XX: Yazının bu kısmı yokluğun zamanı içerdiği anlamına gelmemeli. Yoklukta zaman yoktur ancak bir şey var olduğu an süreç atar. Burada nedensellik devreye girer ve nedensellik eş zamanlı gerçekleşir. Yani var oluş ve zaman eş zamanlı olarak var olurlar. Böylece yoklukta zaman olmaz. Bu zamanı aşkın olan Tanrı'nın zamanı nasıl yarattığına dair soruya verilen bir cevaptır aynı zamanda. Fikir vermesi açısından yazdım. Çünkü bu kadar kısa şekilde anlatılması pek sağlıklı olmayabilir.


 Yokluk süreç ya da mekan değil varlıksal bir durum olduğundan süreç sonrası oluşan durumun yokluktan gelmediği şeklinde anlaşılmamalı. Demek istediğim yokluktan bir şey çıkınca zaten yokluk yoktu varlıkla birlikte eş zamanlı bir şey çıktı ifadesi yanlıştır. Yokluğu akıp giden bir zaman veya sınırları olan bir yer gibi düşünmek hatalıdır. Yokluk durumunda bir şey ortaya çıktığı zaman bu oluş yokluğa aittir. Doğru bir şey yokluktan ortaya çıktığı zaman yokluk yok olur ama bu ortaya çıkan şey hiçbir mantık yasasının ve varlığın olmadığı bir durumdan yani yokluktan çıkmıştır ve yokluğa ait bir oluştur.

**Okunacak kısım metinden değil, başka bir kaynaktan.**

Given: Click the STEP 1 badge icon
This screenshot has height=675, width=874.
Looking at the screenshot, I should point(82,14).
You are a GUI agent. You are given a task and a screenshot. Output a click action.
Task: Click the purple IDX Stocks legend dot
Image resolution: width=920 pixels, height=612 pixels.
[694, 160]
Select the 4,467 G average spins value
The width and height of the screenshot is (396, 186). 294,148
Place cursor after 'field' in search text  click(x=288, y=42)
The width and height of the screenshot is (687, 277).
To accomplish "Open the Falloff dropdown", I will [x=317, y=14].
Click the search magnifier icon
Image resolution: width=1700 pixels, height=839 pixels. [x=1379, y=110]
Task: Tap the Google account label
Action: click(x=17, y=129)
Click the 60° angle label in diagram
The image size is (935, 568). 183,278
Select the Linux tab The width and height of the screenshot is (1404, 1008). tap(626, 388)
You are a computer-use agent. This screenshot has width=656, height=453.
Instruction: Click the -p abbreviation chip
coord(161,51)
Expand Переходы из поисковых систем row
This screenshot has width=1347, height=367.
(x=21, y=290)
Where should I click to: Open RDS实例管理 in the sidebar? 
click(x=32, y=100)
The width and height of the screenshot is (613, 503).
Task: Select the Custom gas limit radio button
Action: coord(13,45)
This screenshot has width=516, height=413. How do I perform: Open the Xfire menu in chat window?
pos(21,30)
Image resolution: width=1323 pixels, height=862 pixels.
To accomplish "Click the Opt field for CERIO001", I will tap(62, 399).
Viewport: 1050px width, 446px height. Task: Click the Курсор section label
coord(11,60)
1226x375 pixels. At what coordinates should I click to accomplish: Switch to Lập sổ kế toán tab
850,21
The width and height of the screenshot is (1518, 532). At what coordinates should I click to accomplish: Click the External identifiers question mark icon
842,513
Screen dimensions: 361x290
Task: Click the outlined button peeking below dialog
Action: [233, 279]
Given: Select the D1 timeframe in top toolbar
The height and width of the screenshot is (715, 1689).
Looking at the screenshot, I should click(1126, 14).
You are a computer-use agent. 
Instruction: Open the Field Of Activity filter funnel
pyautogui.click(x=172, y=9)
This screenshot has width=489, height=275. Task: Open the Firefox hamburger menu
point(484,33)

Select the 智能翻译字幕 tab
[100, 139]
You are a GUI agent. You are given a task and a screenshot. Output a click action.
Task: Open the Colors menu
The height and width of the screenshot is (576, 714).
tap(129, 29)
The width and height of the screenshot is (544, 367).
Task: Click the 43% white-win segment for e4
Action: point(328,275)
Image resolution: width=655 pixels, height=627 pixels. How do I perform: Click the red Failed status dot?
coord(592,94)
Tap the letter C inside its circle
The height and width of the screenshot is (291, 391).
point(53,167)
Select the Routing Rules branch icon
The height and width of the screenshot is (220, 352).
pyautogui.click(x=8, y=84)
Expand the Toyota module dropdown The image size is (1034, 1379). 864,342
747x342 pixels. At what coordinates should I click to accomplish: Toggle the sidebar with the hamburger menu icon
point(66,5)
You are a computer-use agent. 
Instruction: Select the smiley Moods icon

 Üstelik yokluktan var oluşun getirdiği başka sorunlar da vardır. Bir şeyin olabilmesi için onun en az bir niteliğe sahip olması ve bir nesnesi olması gerekir. Bu da onun mantık kurallarına uyması gerektiği anlamına gelmektedir. Örneğin yuvarlak bir kare yoktur. Yuvarlak kare ifadesi iki kelimenin yan yana geldiği ve başka hiçbir şeyi ifade etmeyen bir ifadedir. Adadadad kelimesinden hiçbir farkı yoktur. Çünkü bu da saçma ve anlamsızdır, bir şeye karşılık da değildir. Yokluktan adadadad diye bir şey çıkabilir mi? Hayır, çıkamaz. Çünkü adadadad diye bir şey yoktur. Buradaki adadadad ifadesi bu kelimenin çıktığı ses veya harflerle ifadesi değildir. Bu ses ve harflerin nesnesi vardır. Gerçek olan şeylerdir. Bahsettiğim bizzat adadadad'ın kendisidir. Bu şey gerçekte var olamaz çünkü var olması için bir nesneye sahip olması ve dolayısıyla mantık kurallarına uyması gerekir. Bu da yokluktan eğer bir şeyler çıktığını varsayarsak onun mantık kurallarına uygun olması gerektiğini gösterir. Demek ki yoklukta mantık kuralları işler. Bu kural var olan şeyin mantık kurallarına uygun olması gerektiğinden ziyade tanımsız bir şey var olamaz kuralıdır. Ayrıca bir şeyin var oluşu için en az bir niteliğinin olması da gereklidir. Yokluktan çıkan bir şeyin var olması için niteliğinin olması gerekir. Yoklukta ise hiçbir nitelik ve bu niteliği şekillendiren mekanizma yoktur. Yokluktan çıkan bir şeyin niteliği olmak zorundadır. Bu da yokluktan çıkan şeylerin bu mantık kuralına takıldığını gösterir.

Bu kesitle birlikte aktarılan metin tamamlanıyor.